LSU May Have Advantage In Omaha Because Tigers Are An Extreme Heat Team

LSU withstood temperatures in the mid-90s with heat indexes at 103 to sweep a wilting West Virginia over the weekend in the Super Regional. (Photo by Johathan Mailhes)

GLENN GUILBEAU, Tiger Rag Editor

Remember those television commercials in the 1990s featuring NFL quarterbacks Randall Cunningham and Boomer Esiason literally melting to liquid in the summer heat, and only a Diet Coke could save them.

Well, let’s just say West Virginia starting pitcher Griffin Kirn needed a Diet Coke during an afternoon of 100-degree-plus heat index and 80 percent humidity on Saturday in a 16-9 loss to LSU in a 1 p.m. start at Alex “Hot” Box Stadium.

Particularly during a long call review by umpires in the fourth inning after Kirn hit LSU batter Daniel Dickinson after just hitting Luis Hernandez. Kirn had to just stand out there on the mound as the heat and humidity roasted him. After the review ruled that Dickinson did not try to get hit by the pitch, Kirn gave up a three-run home run to Derek Curiel for a 3-1 deficit. By the next inning, he was out of there.

“It was really hot,” WVU designated hitter Sam White said. “We came into it knowing it was going to be hot. Luckily, I’m a DH. So, I’m not out there very much for those long innings.”

WVU coach was taken aback by the sweat factor as well.

“It was unusual temperatures and heat,” he said on Sunday after losing the second game 12-5 in a night game that still featured swamp temps and humidity in the 80s. “We had no pitcher go more than four innings. That was different, and it was not a lack of effort or not a competitive issue. They ran out of gas. You’d be silly to think that the conditions had nothing to do with that. Our pitchers were constantly in stressful situations.”

They were MELTING.

LSU seemed very cool, throughout, though as the Tigers are used to the torrid heat and humidity. It won’t be nearly as humid in Omaha, which also has cool June nights. Temperatures will be in the low 60s with 51 percent humidity on Tuesday night, for example. There will be 72 percent humidity tonight in Baton Rouge.

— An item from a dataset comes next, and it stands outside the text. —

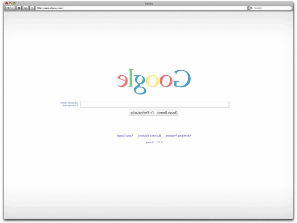
Task: Go forward using the forward arrow
Action: (x=12, y=8)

LSU GETS PRIME TIME GAME SATURDAY

On Saturday night, when the No. 6 seed Tigers (48-15) play No. 3 seed Arkansas (48-13) at 6 p.m. on ESPN, temperatures will be at a pleasant 69. But if LSU plays a day game, say in game two of the championship series on Sunday, June 22 at 1:30 p.m., temperatures could climb to the mid-to-high 90s in Omaha with high – for there – humidity. And the Tigers will be ready, as if they’re in Alex Box again.

“We had our first practice in the humidity and heat last fall,” LSU junior first baseman Jared Jones said. “We were built in it from day one.”

It takes getting used to, though.

“It was for sure pretty hot out there,” LSU junior pitcher Anthony Eyanson said on Sunday of his first June experience in Baton Rouge after two seasons amid pleasant, beachy temperatures at UC-San Diego. Eyanson allowed four earned runs – the most since four at Auburn in a 4-2 loss on April 12 – on five hits with three walks in five innings. He also had previously not allowed that many combined hits and walks (eight) in a game this season, except for once – against Mississippi State (also eight) on March 28.

LSU starting pitcher Kade Anderson of Madisonville even struggled in the heat on Saturday – not as much as Kirn. But the nine hits he gave up and six earned runs were the most in either category all season.

“It was hot,” said LSU coach Jay Johnson, who grew up amid cooler temperatures in northern California in Oroville and coached at San Diego. “I just stood on the top step, gave signs and talked to players, and I was a little wiped out on Saturday, to be honest with you. So, I started thinking about Luis Hernandez catching two games, what an effort that was. And Kade and Anthony, man, it was not easy.”

Johnson praised strength and conditioning coach Chris Martin.

“I hugged him on the field and said, ‘Dude, difference maker,'” Johnson said.